Dunque se la Germania non rispetta le regole del surplus, non può pretendere che gli altri escano dal debito attraverso le sabbie mobili dell’austerity. Finché lo dice l’Italia sono solo gargarismi, ma se lo dice Washington a qualcuno cominciano a fischiare le orecchie. Con la speranza che si venga a determinare una maggiore tolleranza verso una spesa in deficit, unica risorsa veramente idonea a spingere il Pil dei Paesi più deboli.
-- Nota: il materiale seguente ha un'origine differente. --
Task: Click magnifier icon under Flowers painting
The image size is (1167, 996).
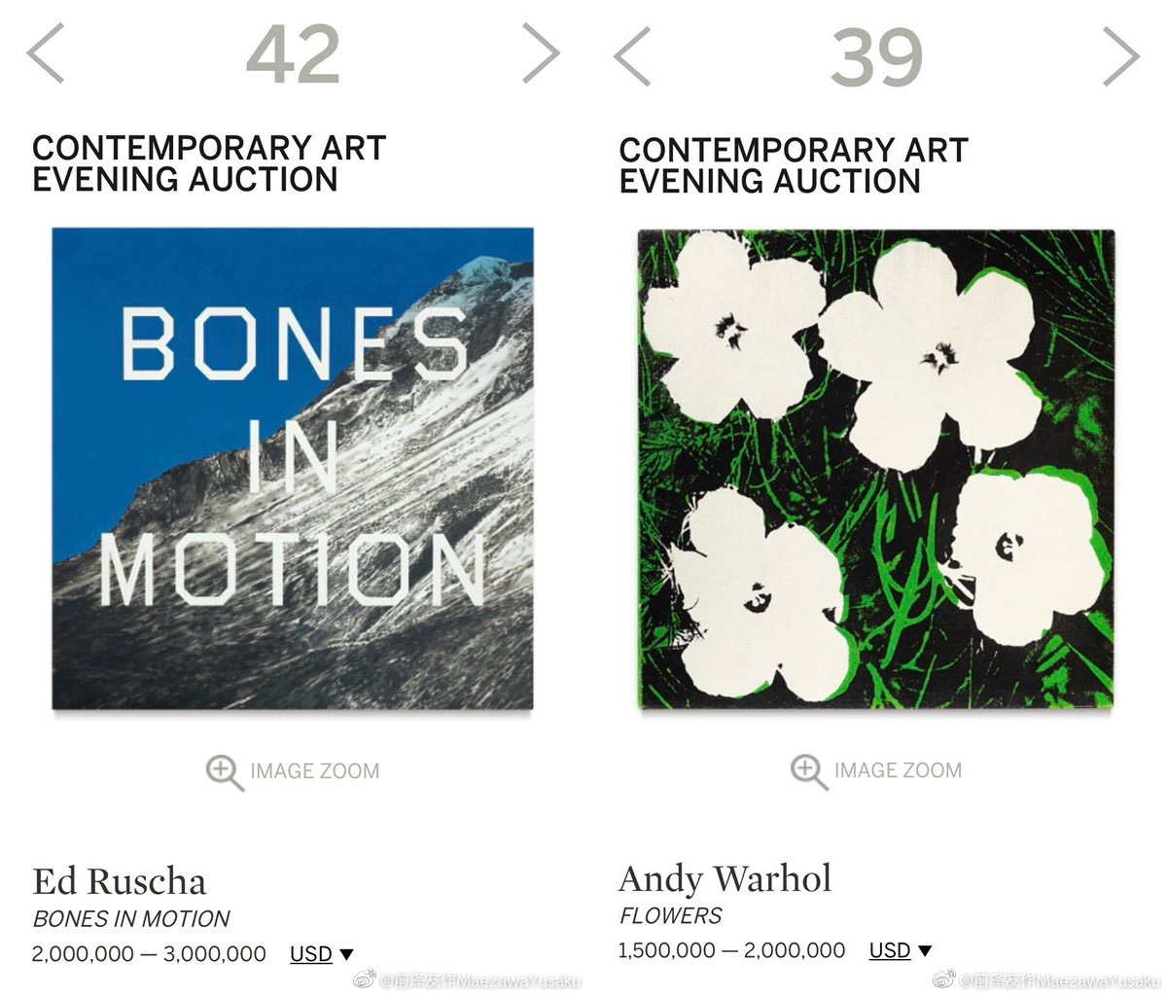Action: point(809,771)
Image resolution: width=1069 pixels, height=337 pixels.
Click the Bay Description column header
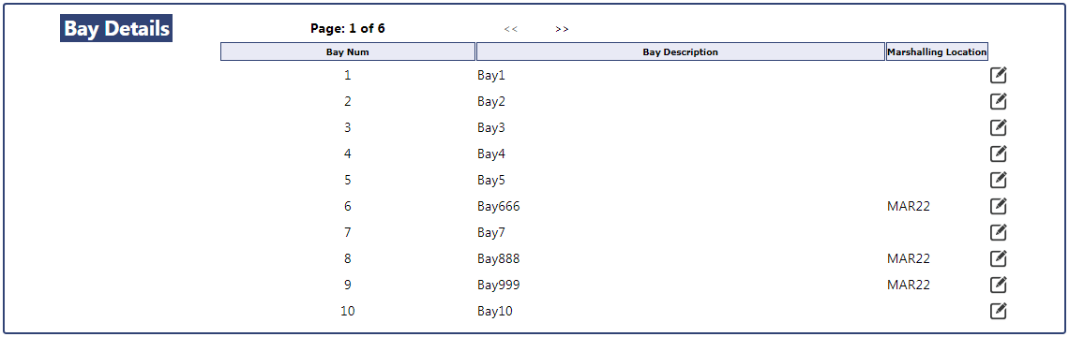681,51
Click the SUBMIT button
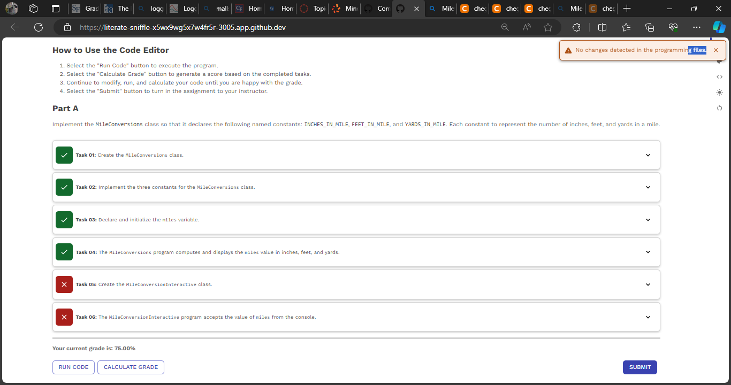The height and width of the screenshot is (385, 731). click(639, 367)
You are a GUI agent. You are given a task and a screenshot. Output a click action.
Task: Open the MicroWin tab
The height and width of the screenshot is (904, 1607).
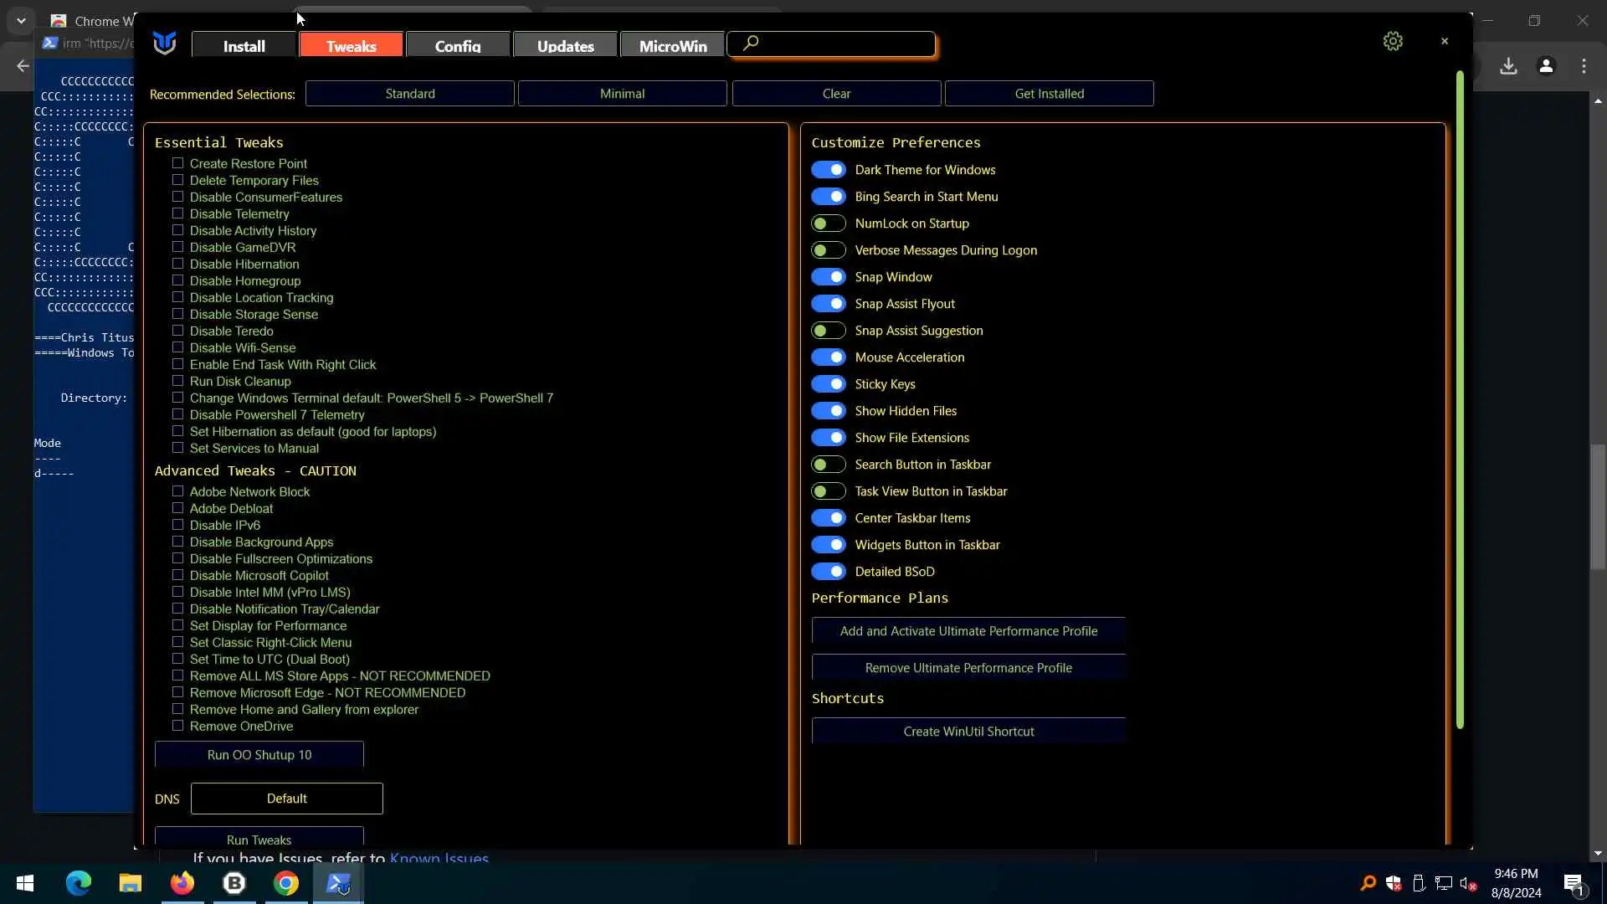pos(673,46)
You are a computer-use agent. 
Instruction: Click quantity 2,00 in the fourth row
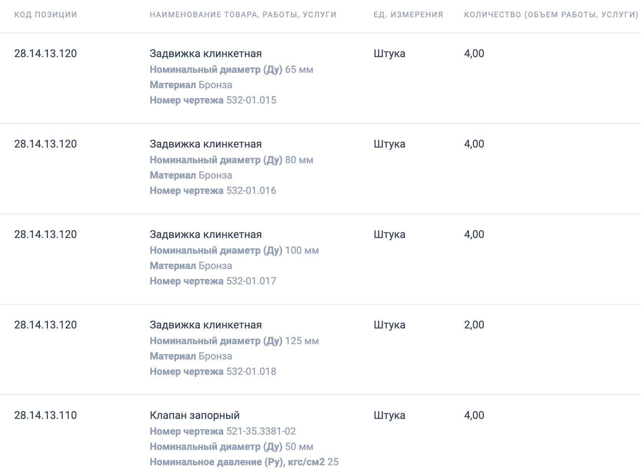(x=474, y=325)
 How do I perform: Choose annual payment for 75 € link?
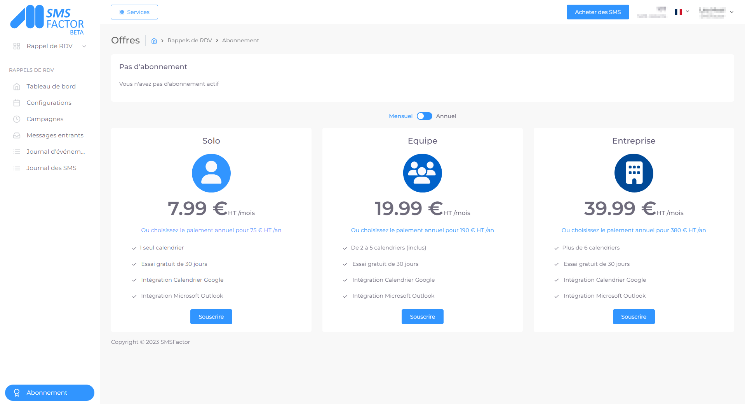coord(211,230)
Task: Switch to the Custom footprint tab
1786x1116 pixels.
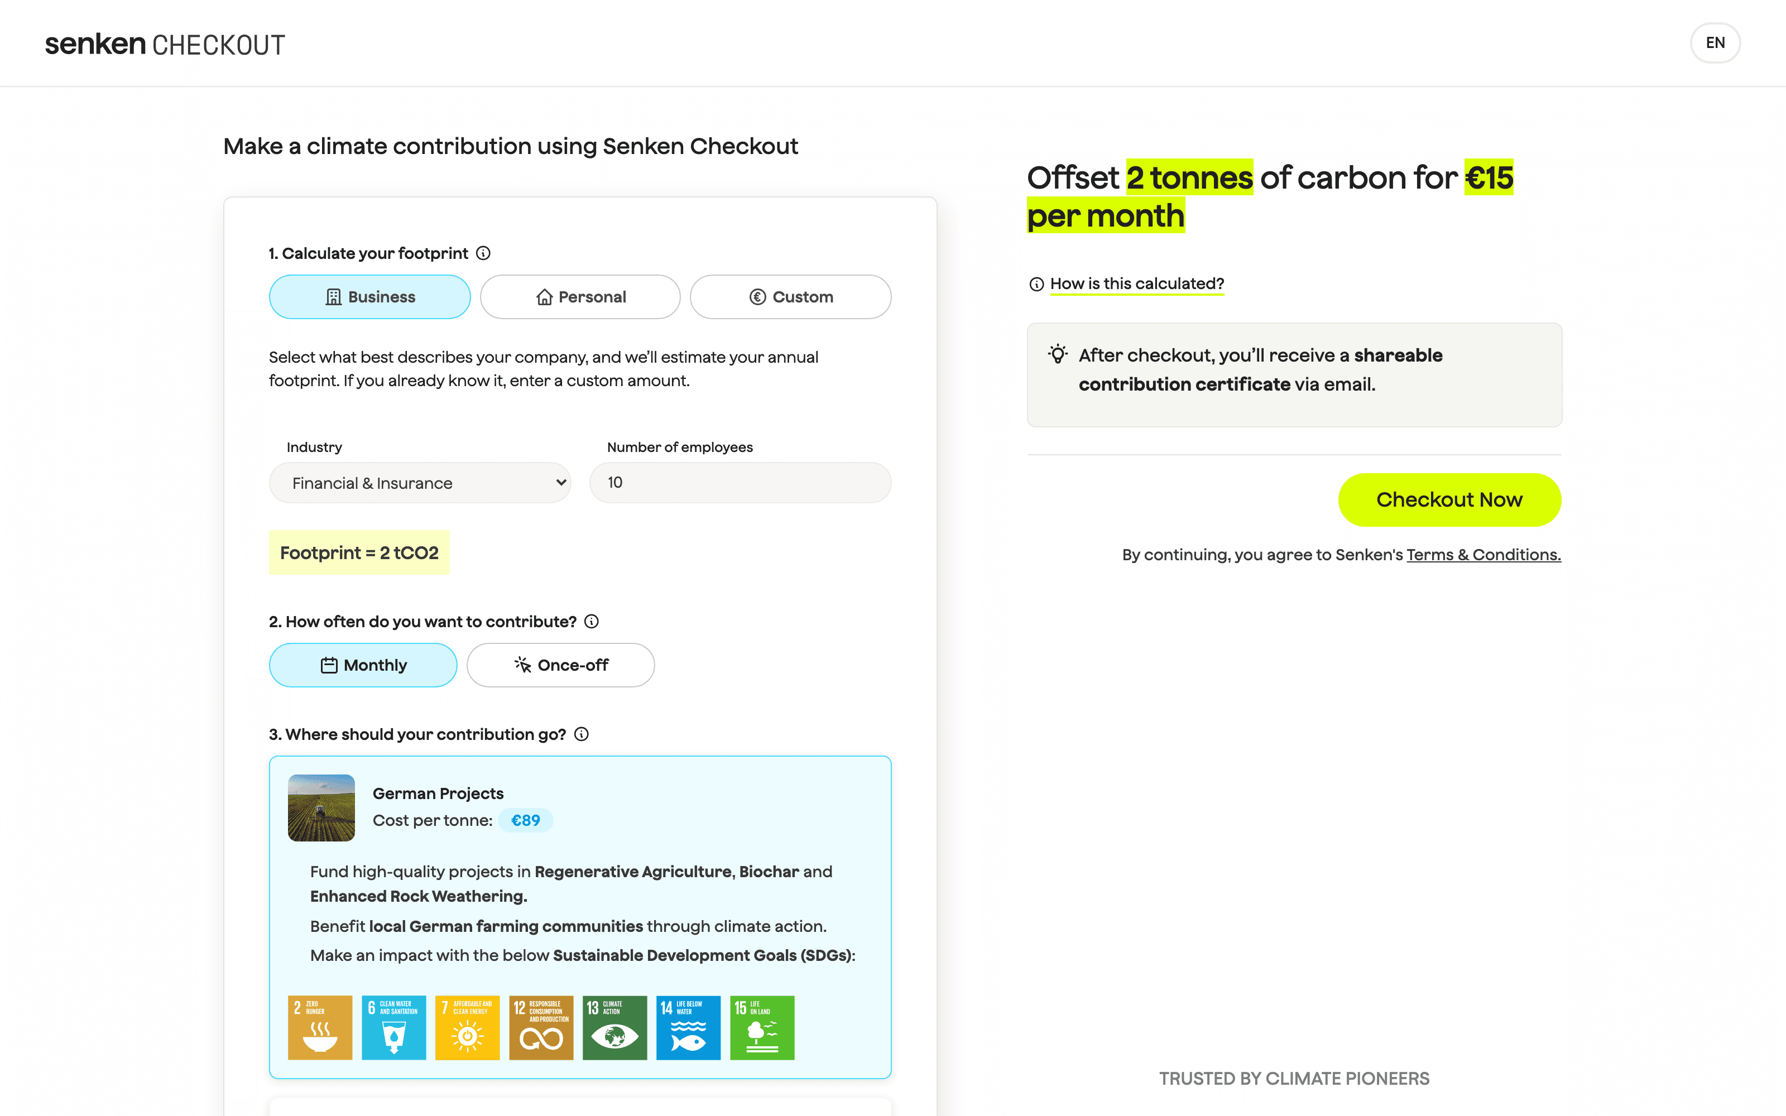Action: click(790, 297)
E fu così che, negli ultimi giorni, i colloqui per il nuovo governo italiano potrebbero aver subito qualche influenza, da eventi molto più grandi di noi: se la mattina del 29 lo spread ebbe un’impennata di 43 punti in un minuto, qualcuno rileva che, nei giorni successivi, benevoli e consistenti acquisti dei nostri bot, che controbilanciarono il danno, possano essere stati effettuati da soggetti estranei alle strategie di Mario Draghi.
Della serie “s’ode a destra uno squillo di tromba, a sinistra risponde uno squillo”.

D’altronde dei colloqui svoltisi al Quirinale sappiamo solo le poche cose trapelate nei comunicati ufficiali. Quasi tutti ebbero a ritenere in un primo momento che Mattarella, innalzando il muro Cottarelli, avesse fatto il gioco di Salvini, che non avrebbe visto l’ora di trovare un pretesto per non assumersi responsabilità di governo.

Oggi, invece, Mattarella è sugli altari, come se fosse stato l’unico a intuire che Salvini di andare al governo ci teneva un sacco. Tanto che, pure di andarci, avrebbe fatto carte false, compreso il rifilare a Savona un ministero da quattro soldi e forse meno.
Strano: Salvini ci aveva convinto tutti, tranne Mattarella, che lui di andare al governo, per bruciarsi, non ci teneva.
Forse avrà cambiato idea; o forse qualcuno, molto desideroso di contare, in Italia, su di un governo amico, gliel’ha fatta cambiare dalla sera alla mattina.